> _Exercise goal_
Please repeat the data shown below, word for word.

(Beginning of Exercise data)

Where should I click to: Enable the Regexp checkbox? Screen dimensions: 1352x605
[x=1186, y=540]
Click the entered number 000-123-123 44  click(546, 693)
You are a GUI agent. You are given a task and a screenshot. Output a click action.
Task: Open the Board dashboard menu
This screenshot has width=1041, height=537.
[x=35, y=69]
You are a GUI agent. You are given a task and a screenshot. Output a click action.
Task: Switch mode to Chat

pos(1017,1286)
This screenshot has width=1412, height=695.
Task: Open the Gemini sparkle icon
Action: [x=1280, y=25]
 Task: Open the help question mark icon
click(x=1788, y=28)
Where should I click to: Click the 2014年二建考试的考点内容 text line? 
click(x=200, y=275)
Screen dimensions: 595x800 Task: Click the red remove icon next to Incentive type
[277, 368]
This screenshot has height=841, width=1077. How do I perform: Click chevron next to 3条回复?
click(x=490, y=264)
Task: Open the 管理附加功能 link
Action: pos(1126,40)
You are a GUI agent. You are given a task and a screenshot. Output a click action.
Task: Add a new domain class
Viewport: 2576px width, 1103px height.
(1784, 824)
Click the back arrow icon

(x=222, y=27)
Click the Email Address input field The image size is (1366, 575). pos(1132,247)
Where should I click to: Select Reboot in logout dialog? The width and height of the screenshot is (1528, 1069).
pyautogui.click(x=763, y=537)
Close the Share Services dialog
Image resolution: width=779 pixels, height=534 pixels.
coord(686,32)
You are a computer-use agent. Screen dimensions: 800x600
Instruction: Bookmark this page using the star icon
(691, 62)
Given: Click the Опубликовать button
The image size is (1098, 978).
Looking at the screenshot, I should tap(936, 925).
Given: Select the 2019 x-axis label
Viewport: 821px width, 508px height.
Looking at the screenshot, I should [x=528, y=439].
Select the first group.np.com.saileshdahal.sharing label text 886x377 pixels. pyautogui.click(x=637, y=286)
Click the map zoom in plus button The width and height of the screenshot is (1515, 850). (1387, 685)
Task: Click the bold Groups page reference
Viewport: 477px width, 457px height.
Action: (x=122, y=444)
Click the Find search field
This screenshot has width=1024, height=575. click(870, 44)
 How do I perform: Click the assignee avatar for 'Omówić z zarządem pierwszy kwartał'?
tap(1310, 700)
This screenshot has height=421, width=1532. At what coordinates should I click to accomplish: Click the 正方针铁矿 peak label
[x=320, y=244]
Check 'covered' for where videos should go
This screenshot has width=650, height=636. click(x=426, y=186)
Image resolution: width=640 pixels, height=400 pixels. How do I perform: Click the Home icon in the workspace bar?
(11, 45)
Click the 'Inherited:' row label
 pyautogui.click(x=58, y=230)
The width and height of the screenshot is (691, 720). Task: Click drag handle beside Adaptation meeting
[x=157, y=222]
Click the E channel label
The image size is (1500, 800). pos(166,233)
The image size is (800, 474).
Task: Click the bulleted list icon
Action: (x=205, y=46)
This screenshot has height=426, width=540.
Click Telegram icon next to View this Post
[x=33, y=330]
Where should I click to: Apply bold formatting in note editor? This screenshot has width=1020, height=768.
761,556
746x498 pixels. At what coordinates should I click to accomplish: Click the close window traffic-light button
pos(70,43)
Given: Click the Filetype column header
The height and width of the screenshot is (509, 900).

(End of Exercise data)

> _Solved exercise_
Where should I click to: Enable the Regexp checkbox? Screen dimensions: 1352x605
[x=1186, y=540]
Click the entered number 000-123-123 44  click(546, 693)
You are a GUI agent. You are given a task and a screenshot. Output a click action.
Task: Open the Board dashboard menu
This screenshot has width=1041, height=537.
[x=35, y=69]
You are a GUI agent. You are given a task and a screenshot. Output a click action.
Task: Switch mode to Chat

pos(1017,1286)
This screenshot has width=1412, height=695.
Task: Open the Gemini sparkle icon
Action: [x=1280, y=25]
 Task: Open the help question mark icon
click(x=1788, y=28)
Where should I click to: Click the 2014年二建考试的考点内容 text line? 
click(x=200, y=275)
Screen dimensions: 595x800 Task: Click the red remove icon next to Incentive type
[277, 368]
This screenshot has height=841, width=1077. How do I perform: Click chevron next to 3条回复?
click(x=490, y=264)
Task: Open the 管理附加功能 link
Action: pos(1126,40)
You are a GUI agent. You are given a task and a screenshot. Output a click action.
Task: Add a new domain class
Viewport: 2576px width, 1103px height.
(1784, 824)
Click the back arrow icon

(x=222, y=27)
Click the Email Address input field The image size is (1366, 575). pos(1132,247)
Where should I click to: Select Reboot in logout dialog? The width and height of the screenshot is (1528, 1069).
pyautogui.click(x=763, y=537)
Close the Share Services dialog
Image resolution: width=779 pixels, height=534 pixels.
coord(686,32)
You are a computer-use agent. Screen dimensions: 800x600
Instruction: Bookmark this page using the star icon
(691, 62)
Given: Click the Опубликовать button
The image size is (1098, 978).
Looking at the screenshot, I should tap(936, 925).
Given: Select the 2019 x-axis label
Viewport: 821px width, 508px height.
Looking at the screenshot, I should [x=528, y=439].
Select the first group.np.com.saileshdahal.sharing label text 886x377 pixels. pyautogui.click(x=637, y=286)
Click the map zoom in plus button The width and height of the screenshot is (1515, 850). (1387, 685)
Task: Click the bold Groups page reference
Viewport: 477px width, 457px height.
Action: (x=122, y=444)
Click the Find search field
This screenshot has width=1024, height=575. click(870, 44)
 How do I perform: Click the assignee avatar for 'Omówić z zarządem pierwszy kwartał'?
tap(1310, 700)
This screenshot has height=421, width=1532. At what coordinates should I click to accomplish: Click the 正方针铁矿 peak label
[x=320, y=244]
Check 'covered' for where videos should go
This screenshot has width=650, height=636. click(x=426, y=186)
Image resolution: width=640 pixels, height=400 pixels. How do I perform: Click the Home icon in the workspace bar?
(11, 45)
Click the 'Inherited:' row label
 pyautogui.click(x=58, y=230)
The width and height of the screenshot is (691, 720). Task: Click drag handle beside Adaptation meeting
[x=157, y=222]
Click the E channel label
The image size is (1500, 800). pos(166,233)
The image size is (800, 474).
Task: Click the bulleted list icon
Action: (x=205, y=46)
This screenshot has height=426, width=540.
Click Telegram icon next to View this Post
[x=33, y=330]
Where should I click to: Apply bold formatting in note editor? This screenshot has width=1020, height=768.
761,556
746x498 pixels. At what coordinates should I click to accomplish: Click the close window traffic-light button
pos(70,43)
Given: Click the Filetype column header
The height and width of the screenshot is (509, 900).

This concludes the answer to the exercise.